As for Linde, he is especially interested in the mystery of consciousness and has speculated that consciousness may be a fundamental component of the universe, much like space and time. He wonders whether the physical universe, its laws, and conscious observers might form an integrated whole. A complete description of reality, he says, could require all three of those components, which he posits emerged simultaneously. “Without someone observing the universe,” he says, “the universe is actually dead.”
Yet for all of his boldness, Linde hesitates when I ask whether he truly believes that the multiverse idea will one day be as well established as Newton’s law of gravity and the Big Bang. “I do not want to predict the future,” he answers. “I once predicted my own future. I had a very firm prediction. I knew that I was going to die in the hospital at the Academy of Sciences in Moscow near where I worked. I would go there for all my physical examinations. Once, when I had an ulcer, I was lying there in bed, thinking I knew this was the place where I was going to die. Why? Because I knew I would always be living in Russia. Moscow was the only place in Russia where I could do physics. This was the only hospital for the Academy of Sciences, and so on. It was quite completely predictable.
“Then I ended up in the United States. On one of my returns to Moscow, I looked at this hospital at the Academy of Sciences, and it was in ruins. There was a tree growing from the roof. And I looked at it and I thought, What can you predict? What can you know about the future?”
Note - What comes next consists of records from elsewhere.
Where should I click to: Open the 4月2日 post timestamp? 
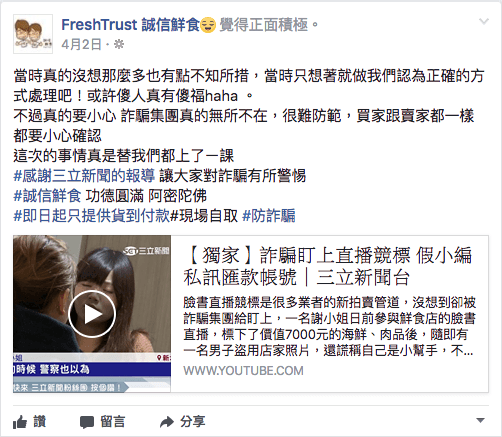pos(81,44)
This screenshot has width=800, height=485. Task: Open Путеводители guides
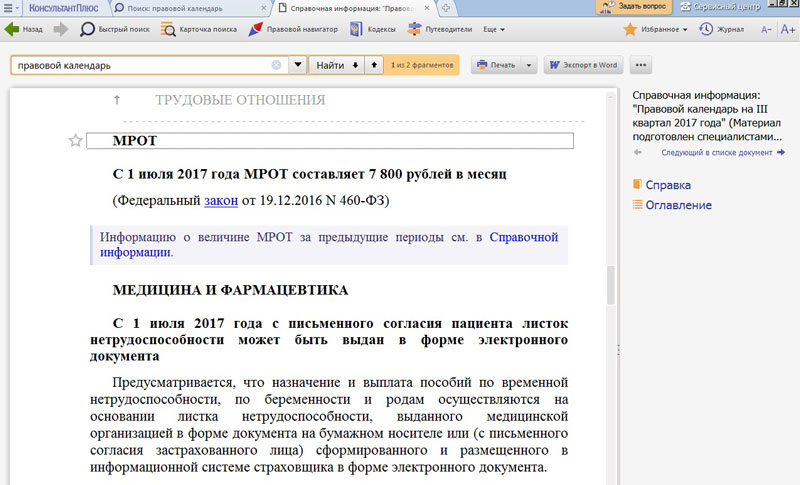coord(438,29)
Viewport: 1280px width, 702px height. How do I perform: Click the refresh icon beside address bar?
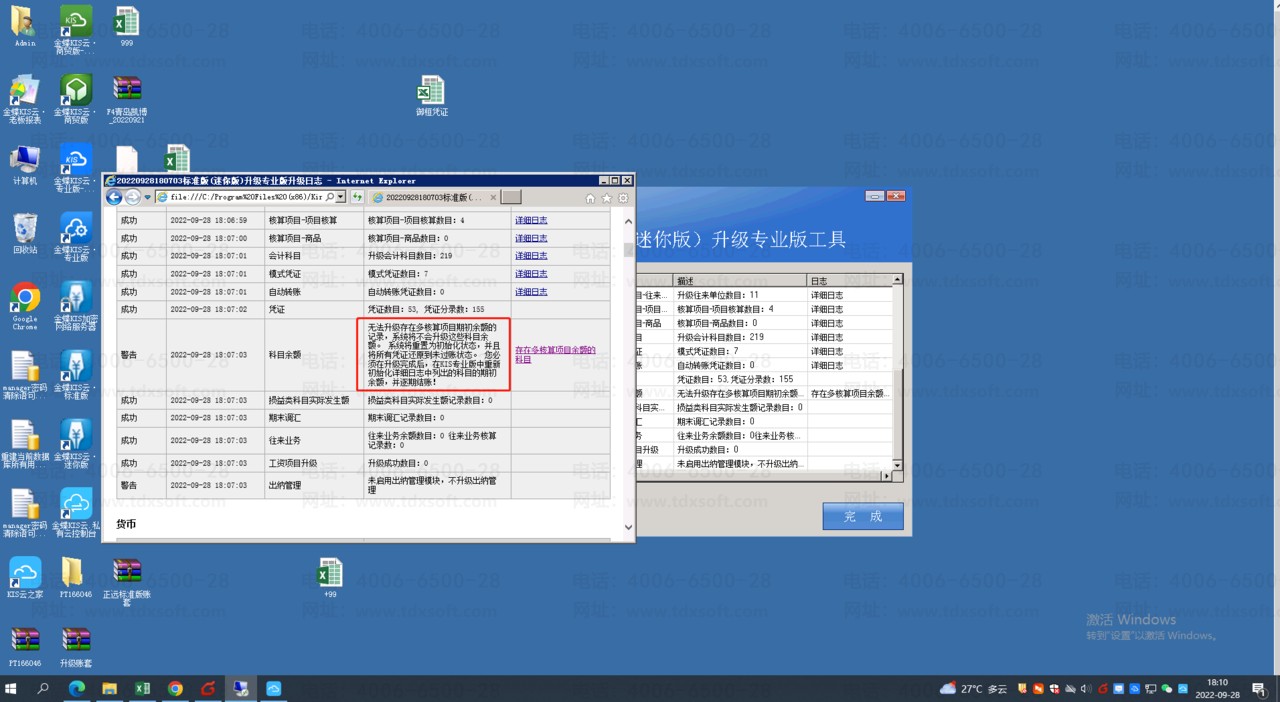pos(357,198)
If these cosmic traits were just slightly altered, life as we know it would be impossible. A few examples:
• Stars like the sun produce energy by fusing two hydrogen atoms into a single helium atom. During that reaction, 0.007 percent of the mass of the hydrogen atoms is converted into energy, via Einstein’s famous e = mc2 equation. But if that percentage were, say, 0.006 or 0.008, the universe would be far more hostile to life. The lower number would result in a universe filled only with hydrogen; the higher number would leave a universe with no hydrogen (and therefore no water) and no stars like the sun.
• The early universe was delicately poised between runaway expansion and terminal collapse. Had the universe contained much more matter, additional gravity would have made it implode. If it contained less, the universe would have expanded too quickly for galaxies to form.
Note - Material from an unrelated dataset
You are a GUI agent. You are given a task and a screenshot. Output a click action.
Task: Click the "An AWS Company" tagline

• Had matter in the universe been more evenly distributed, it would not have clumped together to form galaxies. Had matter been clumpier, it would have condensed into black holes.
• Atomic nuclei are bound together by the so-called strong force. If that force were slightly more powerful, all the protons in the early universe would have paired off and there would be no hydrogen, which fuels long-lived stars. Water would not exist, nor would any known form of life. T. F.